| Prompt |
In the records below, find the line containing "You are a computer-use agent. 241x617 pixels." and retype it and every line after it exactly, adding nothing.

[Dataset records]
* * *
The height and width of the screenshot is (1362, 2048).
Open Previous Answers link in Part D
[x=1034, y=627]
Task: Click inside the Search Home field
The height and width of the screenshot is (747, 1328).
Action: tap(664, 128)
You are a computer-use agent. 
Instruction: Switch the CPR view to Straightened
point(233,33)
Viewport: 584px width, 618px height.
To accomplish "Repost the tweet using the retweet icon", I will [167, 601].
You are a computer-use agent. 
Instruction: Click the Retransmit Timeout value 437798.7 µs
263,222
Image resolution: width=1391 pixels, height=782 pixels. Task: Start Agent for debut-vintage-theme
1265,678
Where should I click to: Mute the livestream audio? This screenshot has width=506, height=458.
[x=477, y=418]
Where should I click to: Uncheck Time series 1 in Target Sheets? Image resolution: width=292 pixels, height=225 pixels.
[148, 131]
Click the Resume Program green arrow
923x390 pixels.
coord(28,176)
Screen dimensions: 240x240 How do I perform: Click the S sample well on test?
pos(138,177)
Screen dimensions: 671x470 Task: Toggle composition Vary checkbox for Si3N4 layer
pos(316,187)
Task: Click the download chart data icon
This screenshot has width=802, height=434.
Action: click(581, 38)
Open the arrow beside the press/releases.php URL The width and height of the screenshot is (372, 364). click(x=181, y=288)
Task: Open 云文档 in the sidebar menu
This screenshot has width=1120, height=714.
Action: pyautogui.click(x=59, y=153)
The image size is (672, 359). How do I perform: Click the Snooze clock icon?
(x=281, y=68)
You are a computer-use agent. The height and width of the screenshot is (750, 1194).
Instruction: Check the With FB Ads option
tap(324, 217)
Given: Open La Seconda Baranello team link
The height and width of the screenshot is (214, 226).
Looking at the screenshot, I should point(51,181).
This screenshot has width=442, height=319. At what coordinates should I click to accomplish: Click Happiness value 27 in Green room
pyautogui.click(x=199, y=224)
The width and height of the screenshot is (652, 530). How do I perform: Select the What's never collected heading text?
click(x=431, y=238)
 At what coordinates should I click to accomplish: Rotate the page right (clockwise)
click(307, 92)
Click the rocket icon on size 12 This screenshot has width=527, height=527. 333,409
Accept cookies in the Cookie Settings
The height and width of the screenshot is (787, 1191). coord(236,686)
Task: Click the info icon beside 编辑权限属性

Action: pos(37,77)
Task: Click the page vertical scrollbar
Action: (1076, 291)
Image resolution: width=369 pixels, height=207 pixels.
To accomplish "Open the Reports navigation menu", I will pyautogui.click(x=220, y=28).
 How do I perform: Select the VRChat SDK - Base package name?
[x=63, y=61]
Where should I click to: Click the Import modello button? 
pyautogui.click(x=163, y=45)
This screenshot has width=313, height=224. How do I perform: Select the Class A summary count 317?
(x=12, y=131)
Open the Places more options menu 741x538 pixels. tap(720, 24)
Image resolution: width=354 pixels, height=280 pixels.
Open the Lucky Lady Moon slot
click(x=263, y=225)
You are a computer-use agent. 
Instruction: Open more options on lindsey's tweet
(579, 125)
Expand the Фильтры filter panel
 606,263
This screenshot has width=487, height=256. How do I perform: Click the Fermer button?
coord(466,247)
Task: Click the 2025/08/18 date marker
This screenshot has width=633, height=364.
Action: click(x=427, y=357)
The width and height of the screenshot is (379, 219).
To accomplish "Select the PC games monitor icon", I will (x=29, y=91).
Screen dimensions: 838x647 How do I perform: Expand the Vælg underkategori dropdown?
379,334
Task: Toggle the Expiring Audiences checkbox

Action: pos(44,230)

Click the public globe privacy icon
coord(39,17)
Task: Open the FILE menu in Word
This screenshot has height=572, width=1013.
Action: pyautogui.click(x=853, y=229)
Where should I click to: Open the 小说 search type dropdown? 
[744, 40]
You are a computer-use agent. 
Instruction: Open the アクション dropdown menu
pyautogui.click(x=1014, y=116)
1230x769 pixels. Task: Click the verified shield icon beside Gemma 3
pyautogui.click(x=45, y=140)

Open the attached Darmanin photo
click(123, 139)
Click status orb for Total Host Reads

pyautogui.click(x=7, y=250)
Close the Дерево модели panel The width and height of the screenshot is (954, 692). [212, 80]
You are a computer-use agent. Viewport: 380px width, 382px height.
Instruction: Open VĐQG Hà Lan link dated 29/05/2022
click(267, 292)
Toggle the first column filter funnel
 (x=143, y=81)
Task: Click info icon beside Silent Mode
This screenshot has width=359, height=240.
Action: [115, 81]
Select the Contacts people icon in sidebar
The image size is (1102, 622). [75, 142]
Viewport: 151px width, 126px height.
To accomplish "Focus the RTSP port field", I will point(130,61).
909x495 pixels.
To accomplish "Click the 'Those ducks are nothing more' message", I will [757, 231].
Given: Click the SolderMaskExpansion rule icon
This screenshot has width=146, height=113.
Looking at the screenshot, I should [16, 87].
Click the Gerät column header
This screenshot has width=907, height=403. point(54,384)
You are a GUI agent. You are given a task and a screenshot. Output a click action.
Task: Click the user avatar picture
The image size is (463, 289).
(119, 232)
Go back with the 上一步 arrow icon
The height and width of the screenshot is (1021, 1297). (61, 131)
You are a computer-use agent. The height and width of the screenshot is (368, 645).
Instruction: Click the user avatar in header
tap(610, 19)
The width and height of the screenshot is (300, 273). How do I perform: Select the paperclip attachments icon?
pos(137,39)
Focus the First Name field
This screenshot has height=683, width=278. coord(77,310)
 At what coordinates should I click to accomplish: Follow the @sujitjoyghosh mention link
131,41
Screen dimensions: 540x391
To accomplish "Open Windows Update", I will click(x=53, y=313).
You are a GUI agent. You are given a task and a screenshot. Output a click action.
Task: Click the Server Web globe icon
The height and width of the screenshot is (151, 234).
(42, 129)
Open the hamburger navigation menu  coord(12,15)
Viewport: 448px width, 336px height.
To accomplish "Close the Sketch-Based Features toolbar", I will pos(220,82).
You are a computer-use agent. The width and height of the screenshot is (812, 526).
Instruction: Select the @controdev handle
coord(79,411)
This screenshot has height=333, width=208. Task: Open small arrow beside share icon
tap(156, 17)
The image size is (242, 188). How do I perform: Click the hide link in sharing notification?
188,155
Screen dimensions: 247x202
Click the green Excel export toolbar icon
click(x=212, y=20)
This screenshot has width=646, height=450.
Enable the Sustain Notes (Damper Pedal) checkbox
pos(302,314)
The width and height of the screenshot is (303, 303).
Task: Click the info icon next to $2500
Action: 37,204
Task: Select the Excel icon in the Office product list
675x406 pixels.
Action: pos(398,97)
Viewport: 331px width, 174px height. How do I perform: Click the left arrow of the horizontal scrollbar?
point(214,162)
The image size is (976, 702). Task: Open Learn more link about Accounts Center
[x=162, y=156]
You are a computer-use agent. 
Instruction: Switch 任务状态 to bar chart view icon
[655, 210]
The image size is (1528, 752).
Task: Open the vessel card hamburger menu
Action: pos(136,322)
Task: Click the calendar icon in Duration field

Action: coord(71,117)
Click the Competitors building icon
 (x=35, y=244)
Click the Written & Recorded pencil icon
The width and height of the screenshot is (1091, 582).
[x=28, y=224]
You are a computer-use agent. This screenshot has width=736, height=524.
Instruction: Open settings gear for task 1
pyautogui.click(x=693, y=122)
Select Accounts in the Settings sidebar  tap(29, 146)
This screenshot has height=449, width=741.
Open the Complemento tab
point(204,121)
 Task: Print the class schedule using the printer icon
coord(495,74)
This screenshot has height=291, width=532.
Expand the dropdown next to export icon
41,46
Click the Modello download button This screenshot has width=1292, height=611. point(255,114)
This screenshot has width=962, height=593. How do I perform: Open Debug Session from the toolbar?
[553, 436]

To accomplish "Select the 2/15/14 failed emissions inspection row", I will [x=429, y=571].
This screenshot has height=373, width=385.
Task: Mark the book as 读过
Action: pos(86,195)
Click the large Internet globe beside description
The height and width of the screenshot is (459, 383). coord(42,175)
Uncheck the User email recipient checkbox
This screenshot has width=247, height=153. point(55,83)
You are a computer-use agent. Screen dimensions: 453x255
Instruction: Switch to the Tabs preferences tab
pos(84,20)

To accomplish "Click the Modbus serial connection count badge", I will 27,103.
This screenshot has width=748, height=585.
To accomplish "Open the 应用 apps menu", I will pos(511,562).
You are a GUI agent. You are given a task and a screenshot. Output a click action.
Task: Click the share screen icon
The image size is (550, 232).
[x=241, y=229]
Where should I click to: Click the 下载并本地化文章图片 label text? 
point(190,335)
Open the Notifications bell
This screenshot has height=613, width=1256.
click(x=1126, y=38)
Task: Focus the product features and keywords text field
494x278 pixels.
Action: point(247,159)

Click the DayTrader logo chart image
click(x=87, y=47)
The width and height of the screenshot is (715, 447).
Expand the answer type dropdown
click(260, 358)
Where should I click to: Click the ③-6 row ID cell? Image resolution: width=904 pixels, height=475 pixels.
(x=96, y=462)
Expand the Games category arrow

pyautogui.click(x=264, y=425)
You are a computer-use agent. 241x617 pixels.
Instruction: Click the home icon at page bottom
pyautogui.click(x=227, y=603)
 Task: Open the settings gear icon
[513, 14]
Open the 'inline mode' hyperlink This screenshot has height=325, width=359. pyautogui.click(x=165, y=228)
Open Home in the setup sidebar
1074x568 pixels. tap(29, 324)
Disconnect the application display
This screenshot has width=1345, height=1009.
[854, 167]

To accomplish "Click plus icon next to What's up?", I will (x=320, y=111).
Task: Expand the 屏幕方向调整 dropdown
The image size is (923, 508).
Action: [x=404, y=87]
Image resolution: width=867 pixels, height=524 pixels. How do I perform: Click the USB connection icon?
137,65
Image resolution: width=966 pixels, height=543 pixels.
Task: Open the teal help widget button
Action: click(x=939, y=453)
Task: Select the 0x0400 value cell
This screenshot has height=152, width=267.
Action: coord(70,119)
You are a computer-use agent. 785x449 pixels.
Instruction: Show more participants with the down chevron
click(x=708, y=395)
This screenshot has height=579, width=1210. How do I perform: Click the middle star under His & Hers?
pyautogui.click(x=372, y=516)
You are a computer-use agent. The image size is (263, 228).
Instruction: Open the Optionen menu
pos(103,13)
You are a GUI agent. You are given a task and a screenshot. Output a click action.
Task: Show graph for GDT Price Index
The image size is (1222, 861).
* * *
| Reply |
You are a computer-use agent. 241x617 pixels.
Instruction: Click the home icon at page bottom
pyautogui.click(x=227, y=603)
 Task: Open the settings gear icon
[513, 14]
Open the 'inline mode' hyperlink This screenshot has height=325, width=359. pyautogui.click(x=165, y=228)
Open Home in the setup sidebar
1074x568 pixels. tap(29, 324)
Disconnect the application display
This screenshot has width=1345, height=1009.
[854, 167]

To accomplish "Click plus icon next to What's up?", I will (x=320, y=111).
Task: Expand the 屏幕方向调整 dropdown
The image size is (923, 508).
Action: [x=404, y=87]
Image resolution: width=867 pixels, height=524 pixels. How do I perform: Click the USB connection icon?
137,65
Image resolution: width=966 pixels, height=543 pixels.
Task: Open the teal help widget button
Action: click(x=939, y=453)
Task: Select the 0x0400 value cell
This screenshot has height=152, width=267.
Action: coord(70,119)
You are a computer-use agent. 785x449 pixels.
Instruction: Show more participants with the down chevron
click(x=708, y=395)
This screenshot has height=579, width=1210. How do I perform: Click the middle star under His & Hers?
pyautogui.click(x=372, y=516)
You are a computer-use agent. The image size is (263, 228).
Instruction: Open the Optionen menu
pos(103,13)
You are a GUI agent. You are given a task and a screenshot. Output a click action.
Task: Show graph for GDT Price Index
The image size is (1222, 861).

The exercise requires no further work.